Friday, August 15, 2008

Prequel

If you have read many of the works of C.S. Lewis, you might know that he believed one of the reasons for our existence on earth was to become more like Jesus, more real. We are to become what we were initially created for. To do this, we have to essentially grow souls that can handle proximity to a holy God. Soul-Building is also one facet of the Christian response to the problem of evil. In itself, Soul-Building is an unsatisfactory answer to the question "how can evil exist in the same reality as an all-powerful and all-benevolent God?" However, the idea that as human beings we are allowed to expose ourselves to the horror of sin and its effects in order that we might overcome it in eternity appeals to my intuition.

In Lewis' The Great Divorce he describes people becoming less and less able to inhabit the very physical and real place of heaven. We see their transformation in an instant, but the truth is that their souls were shaped over a lifetime of decision making. I've been searching my own soul lately and come up with a few sad observations. In general, I waste my time. I manage to get done the things that need getting done, but in a rushed and often haphazard way. Instead of focusing on excellence in work I find myself distracted by games, hobbies, news and anything else that seems more interesting than the task at hand. Worse than this realization is the fact that it doesn't destroy me. I am a campus minister by vocation, meaning my full-time job is doing ministry with college students. Every moment is important and I find ways to let them slip away. Knowing that I'm using my time poorly and not chasing after God ought to hurt me, but mostly I feel a vague sense of guilt. Lastly, (not that this is the last of my flaws, but it is the last one I will highlight for the purposes of this post) I'm the most selfish person I know. Not only do I rarely think of others, I rarely think of thinking of others. I can occasionally be romantic or courteous with my wife, but in general I find the solar system has rearranged itself around wherever I happen to be at the moment. Disgusting. So after spending a few months in a spiritual funk, awakening to the fact that I am lazy, apathetic and selfish and realizing that I don't want to repent, I've decided that I want to want to repent.
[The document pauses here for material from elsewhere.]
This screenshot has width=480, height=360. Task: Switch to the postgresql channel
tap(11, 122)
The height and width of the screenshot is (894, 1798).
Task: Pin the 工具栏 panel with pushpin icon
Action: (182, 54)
I want to build a better soul. Theologically, I know that the REAL transaction will be God using the Holy Spirit to build a sturdy soul inside of me. I also know however, that my decisions play a huge role in the process; to the point that (I believe, for now anyways) I have the power do derail the entire thing, an option I don't want to consider.

To that end, I'm going to try to learn how to build a soul (or at least, how to invite God to build a soul inside of me). A short disclaimer: I know that I already have a soul, I'm not under the impression that my body is a hollow shell and I need to fill it with spirit. What I mean by building a soul is letting myself be transformed from a person who is rebellious into a person who desires the things of God without prompting. So, every time I find something helpful (or hurtful) in this process, I'll try to make a post. I hope first and foremost that this helps me, and if it does, there is a great chance it might help others as well.